Provided entries =>

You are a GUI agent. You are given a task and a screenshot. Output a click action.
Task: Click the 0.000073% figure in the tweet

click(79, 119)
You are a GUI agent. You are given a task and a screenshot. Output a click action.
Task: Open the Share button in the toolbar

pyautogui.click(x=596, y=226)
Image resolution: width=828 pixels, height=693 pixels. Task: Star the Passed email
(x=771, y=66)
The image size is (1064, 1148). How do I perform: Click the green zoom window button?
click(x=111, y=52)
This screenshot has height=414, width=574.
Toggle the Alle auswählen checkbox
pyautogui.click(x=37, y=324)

---

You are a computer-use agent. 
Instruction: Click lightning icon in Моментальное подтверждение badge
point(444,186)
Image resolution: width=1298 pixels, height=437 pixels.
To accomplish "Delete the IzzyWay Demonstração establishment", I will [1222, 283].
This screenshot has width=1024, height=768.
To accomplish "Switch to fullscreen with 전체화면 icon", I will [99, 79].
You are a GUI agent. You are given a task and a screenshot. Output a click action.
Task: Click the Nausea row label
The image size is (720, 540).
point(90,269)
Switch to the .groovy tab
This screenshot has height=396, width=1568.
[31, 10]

What you are asked to do =>
A single number is the answer: how many lines in the records above contain the word "will".

Solution below =>
2